In Hazira, on the north-western coast of India, fabrication of a real-scale mockup has begun. Here, a part of the cryostat base section. Mockup fabrication aims at demonstrating and validating welding and manufacturing techniques and sequences that will be implemented in the actual component.
Over its 75 years of existence, the Indian conglomerate Larsen & Toubro Ltd. has built solar and nuclear plants, ports and airports, supertankers and submarines and even the Mangalyaan rocket that blasted off to Mars a little more than a month ago.
Now, the company's Heavy Engineering division has launched the fabrication process of an object that does not resemble anything it has previously produced: the ITER cryostat
, the largest high-vacuum pressure chamber ever built, a component that is very large (30 x 30 metres), very heavy (3,800 tonnes) and of mind-boggling complexity.

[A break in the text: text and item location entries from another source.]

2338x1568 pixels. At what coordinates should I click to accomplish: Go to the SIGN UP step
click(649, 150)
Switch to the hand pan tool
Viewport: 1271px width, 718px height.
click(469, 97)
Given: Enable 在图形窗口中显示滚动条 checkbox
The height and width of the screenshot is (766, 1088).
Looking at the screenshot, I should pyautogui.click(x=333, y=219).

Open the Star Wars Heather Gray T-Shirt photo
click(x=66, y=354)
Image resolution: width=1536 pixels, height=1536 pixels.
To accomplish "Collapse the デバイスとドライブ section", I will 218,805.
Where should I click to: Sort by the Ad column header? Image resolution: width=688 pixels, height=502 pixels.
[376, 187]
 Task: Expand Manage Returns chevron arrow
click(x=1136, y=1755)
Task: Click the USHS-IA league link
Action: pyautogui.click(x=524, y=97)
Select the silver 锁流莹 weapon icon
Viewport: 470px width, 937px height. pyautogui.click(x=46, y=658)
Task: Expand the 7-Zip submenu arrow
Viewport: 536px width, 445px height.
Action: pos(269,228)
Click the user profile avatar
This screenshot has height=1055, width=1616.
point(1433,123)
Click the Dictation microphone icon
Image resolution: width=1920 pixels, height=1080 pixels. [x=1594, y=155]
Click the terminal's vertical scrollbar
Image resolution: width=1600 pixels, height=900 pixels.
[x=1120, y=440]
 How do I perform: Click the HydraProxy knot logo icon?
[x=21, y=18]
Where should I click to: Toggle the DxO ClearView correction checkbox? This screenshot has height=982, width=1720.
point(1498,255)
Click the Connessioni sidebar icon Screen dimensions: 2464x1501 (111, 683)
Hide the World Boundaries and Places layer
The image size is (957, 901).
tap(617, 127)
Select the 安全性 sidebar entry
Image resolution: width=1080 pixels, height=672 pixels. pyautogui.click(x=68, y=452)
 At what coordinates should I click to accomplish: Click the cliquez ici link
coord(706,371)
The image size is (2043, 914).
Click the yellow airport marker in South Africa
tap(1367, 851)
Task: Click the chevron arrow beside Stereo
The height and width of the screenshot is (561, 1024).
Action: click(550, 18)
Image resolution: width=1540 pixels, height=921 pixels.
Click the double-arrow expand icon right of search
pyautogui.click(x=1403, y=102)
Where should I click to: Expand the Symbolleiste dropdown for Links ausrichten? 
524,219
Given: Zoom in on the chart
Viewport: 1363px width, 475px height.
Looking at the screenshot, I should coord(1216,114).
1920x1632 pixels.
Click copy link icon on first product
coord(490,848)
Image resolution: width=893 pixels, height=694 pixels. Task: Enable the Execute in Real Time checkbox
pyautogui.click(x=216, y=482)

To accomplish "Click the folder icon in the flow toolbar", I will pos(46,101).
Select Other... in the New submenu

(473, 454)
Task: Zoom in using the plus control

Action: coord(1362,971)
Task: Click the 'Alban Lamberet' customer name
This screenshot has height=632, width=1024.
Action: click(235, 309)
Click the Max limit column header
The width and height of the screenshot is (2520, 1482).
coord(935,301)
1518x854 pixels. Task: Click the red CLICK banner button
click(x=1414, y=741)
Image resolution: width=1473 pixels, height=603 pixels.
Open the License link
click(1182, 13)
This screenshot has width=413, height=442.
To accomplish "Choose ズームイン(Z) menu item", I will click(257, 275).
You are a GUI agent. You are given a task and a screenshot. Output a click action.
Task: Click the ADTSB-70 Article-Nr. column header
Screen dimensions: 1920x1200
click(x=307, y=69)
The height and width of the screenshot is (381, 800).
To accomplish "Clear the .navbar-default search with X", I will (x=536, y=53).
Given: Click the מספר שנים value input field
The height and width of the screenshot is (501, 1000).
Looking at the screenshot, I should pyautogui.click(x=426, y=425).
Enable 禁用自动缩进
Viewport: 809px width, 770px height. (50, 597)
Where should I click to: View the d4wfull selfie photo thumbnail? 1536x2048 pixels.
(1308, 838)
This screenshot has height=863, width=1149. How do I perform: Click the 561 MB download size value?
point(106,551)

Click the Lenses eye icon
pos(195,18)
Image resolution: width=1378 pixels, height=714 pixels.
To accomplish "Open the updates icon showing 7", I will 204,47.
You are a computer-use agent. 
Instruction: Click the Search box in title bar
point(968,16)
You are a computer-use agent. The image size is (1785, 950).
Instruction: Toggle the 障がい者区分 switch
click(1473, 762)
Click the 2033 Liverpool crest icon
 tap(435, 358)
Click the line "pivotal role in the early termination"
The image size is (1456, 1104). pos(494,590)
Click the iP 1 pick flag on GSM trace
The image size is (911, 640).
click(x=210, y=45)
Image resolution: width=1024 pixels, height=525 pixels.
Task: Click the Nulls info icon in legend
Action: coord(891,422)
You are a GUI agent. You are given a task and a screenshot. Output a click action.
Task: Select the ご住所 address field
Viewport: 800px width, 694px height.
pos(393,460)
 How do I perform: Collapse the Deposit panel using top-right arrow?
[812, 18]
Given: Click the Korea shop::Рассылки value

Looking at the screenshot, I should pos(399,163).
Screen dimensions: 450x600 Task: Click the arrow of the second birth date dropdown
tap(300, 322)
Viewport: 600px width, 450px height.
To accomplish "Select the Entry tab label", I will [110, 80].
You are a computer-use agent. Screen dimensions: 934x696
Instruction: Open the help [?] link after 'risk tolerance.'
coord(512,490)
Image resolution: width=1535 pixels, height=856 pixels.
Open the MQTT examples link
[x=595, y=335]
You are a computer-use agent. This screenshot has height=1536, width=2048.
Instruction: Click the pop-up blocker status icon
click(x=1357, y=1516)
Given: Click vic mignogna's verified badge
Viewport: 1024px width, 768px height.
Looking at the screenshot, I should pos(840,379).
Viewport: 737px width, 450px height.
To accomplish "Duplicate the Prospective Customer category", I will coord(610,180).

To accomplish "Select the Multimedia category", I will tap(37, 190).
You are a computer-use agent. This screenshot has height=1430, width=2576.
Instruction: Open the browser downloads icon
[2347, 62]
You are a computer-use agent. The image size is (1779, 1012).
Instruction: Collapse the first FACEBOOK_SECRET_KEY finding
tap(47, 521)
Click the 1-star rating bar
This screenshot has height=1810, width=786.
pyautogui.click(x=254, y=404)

Larsen & Toubro Ltd. of course does not lack experience in large, heavy components or machinery. And in terms of complexity a Mars-bound rocket can probably compete with a tokamak cryostat. Still, there are challenges in the fabrication of this unique component that the company has never faced.
"One of the major challenges is to manage the interaction between the designers and the manufacturer," explained M.V. Kotwal, the president of the company's Heavy Engineering division as he sat for an interview with Newsline at MIIFED 2013 in Monaco. "Some parts of the cryostat are frozen, others are not and this is something we are not accustomed to. In a situation like this, we need a constant and very smooth communication."
''Our engineers and technicians master about 6,000 welding techniques for different materials,'' says M.V. Kotwal, the president of Larsen & Toubro Ltd.'s Heavy Engineering division. ''But the ITER cryostat is so 'special' that we'll need to develop a couple more...''
The ITER cryostat is "a huge assembly" and the industry needs to know precisely, and much ahead of time, what the final object will be like. "This is a concern more than a challenge, but we need to understand what the interfaces will be and for this, we also need a strong communication with the other manufacturers. In this kind of project, you definitely need to bring people together..."
Manufacturing the ITER cryostat, even for a company as experienced as Larsen & Toubro Ltd., requires the development of new technologies. "Our engineers and technicians master about 6,000 welding techniques for different materials. But the ITER cryostat is so 'special' that we'll need to develop a couple more..."
The ITER cryostat being one of the major Safety Important Components (SIC) in the ITER installation, drastic regulations apply. "We have experience with the US safety codes, but we haven't been exposed, yet, to the French safety requirements that ITER observes. In this context, we will have, for instance, to develop metrology and specific ultrasonic inspection techniques. We have to adapt to ITER standards."
The base section of the cryostat will be the first large component installed in the Tokamak Pit and the top lid of the cryostat will be the last, set into place after the installation of the vacuum vessel, magnets, thermal shielding and central solenoid.
Larsen & Toubro Ltd. also has to design specific machinery, fitting both the demands of the component and the space available in the workshop. "The machine has to be brought to the component, and not the other way around as is customary...but this is something we have experience in: we did it for India's fast breeder nuclear reactor."
In Hazira, on the north-western coast of the country where Larsen & Toubro operates one of its large engineering workshops, the first load of raw material has arrived. This will allow the fabrication of the first of a series of mockups that will be used to qualify the welding process.
"A well-made product is no good if it is not delivered well," claims the Larsen & Toubro Ltd. promotional video that M.V. Kotwal presented at MIIFED. During the long journey from Hazira to Saint-Paul-lez-Durance, the 54 "modules" that make up the four major assemblies of the ITER cryostat (top lid, upper cylinder, lower cylinder and base section) will travel inside specially designed "packing cages".
Delivery of the first modules on the ITER site is expected in less than two years.